As I draw closer to my retirement I’ve been reflecting more on the Odyssey I’ve been on, and the challenges I’ve faced. One key theme that I seem to have encountered everywhere I’ve worked is when loyalty to an individual leader appears to conflict with loyalty to the organisation’s purpose. This reminds me of the lessons from the Mutiny on the Bounty where I’ve inadvertently taken on the role of Mr Christian.

The story of the Mutiny on the Bounty is often portrayed as a dramatic struggle between Captain William Bligh and his first lieutenant, Fletcher Christian. Yet beneath the drama lies a timeless lesson for organisations about leadership, governance and the difficult balance between loyalty and duty.
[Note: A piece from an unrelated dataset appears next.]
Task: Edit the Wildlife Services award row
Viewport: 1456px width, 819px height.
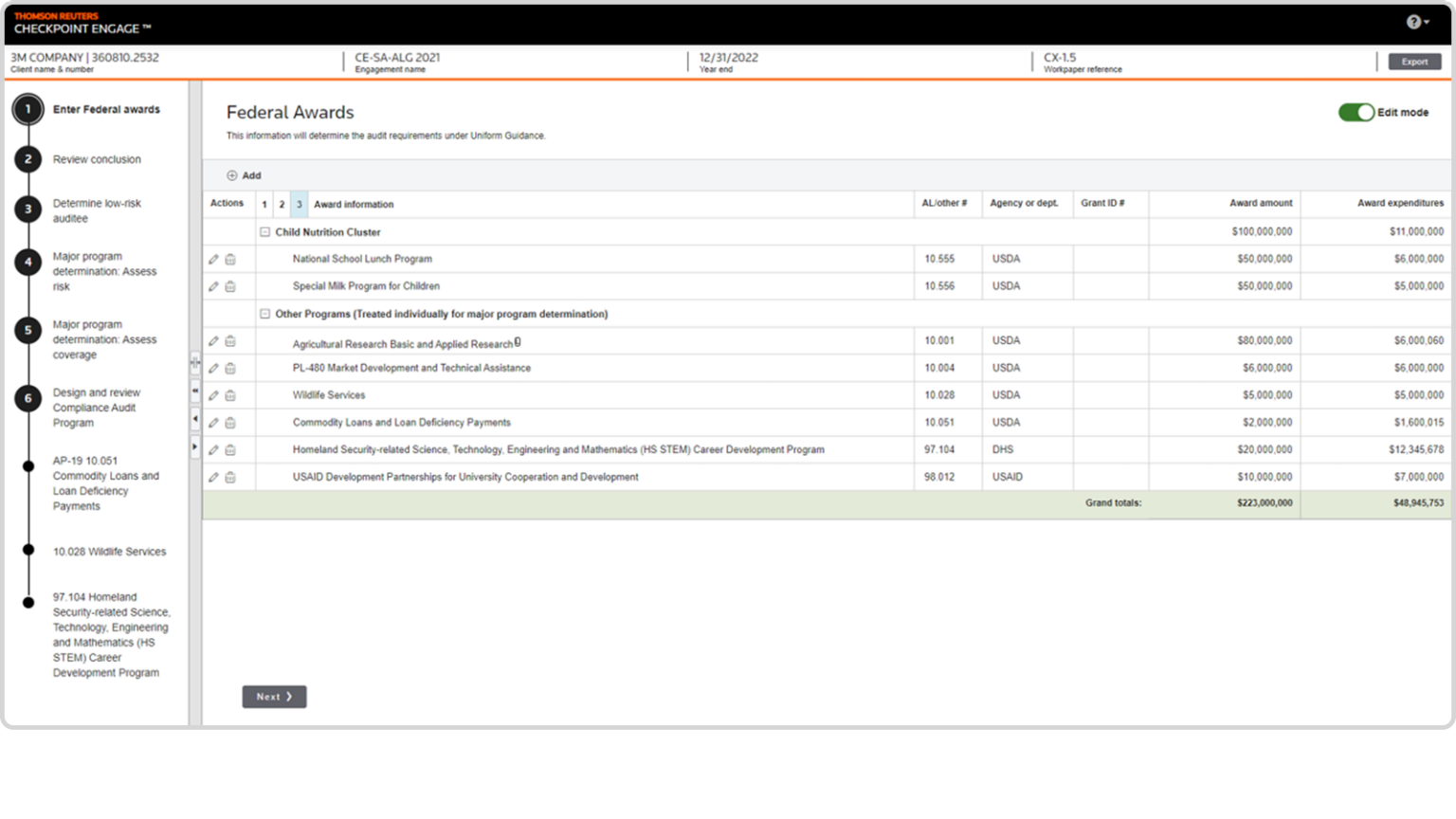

For directors of Scottish housing associations, the analogy is surprisingly relevant.

Captain Bligh was an exceptionally capable navigator whose technical expertise has never been in doubt. His downfall was not a lack of competence but an inability to sustain trust. As his leadership became increasingly authoritarian and relationships deteriorated, he retained formal authority but gradually lost the confidence of those around him.

Standing beside him was Fletcher Christian—a trusted deputy caught between competing responsibilities. He was expected to support his captain while witnessing the growing
frustration of the crew. His dilemma was not simply one of personal loyalty but of professional judgement. At what point does loyalty to a leader conflict with responsibility for
the wider organisation and the people it serves?

That question remains highly relevant in today’s boardrooms.

Executive directors are rightly expected to support the Chief Executive. I’ve had experience where effective leadership required cohesion, otherwise organisations cannot function if senior teams are publicly divided. However, I’ve found that good governance requires something more than unity. It requires directors to exercise independent judgement, provide honest advice and challenge decisions when necessary.

This distinction lies at the heart of the Scottish Housing Regulator’s Governance and Financial Management Standard. The Standard expects governing bodies to lead with
integrity, manage risk effectively, make informed decisions and ensure that organisations are accountable to tenants and other stakeholders. Those responsibilities cannot be fulfilled if constructive challenge is absent.

A director’s fiduciary duty (managing property on behalf of the Association) is owed to the organisation—not to any individual leader.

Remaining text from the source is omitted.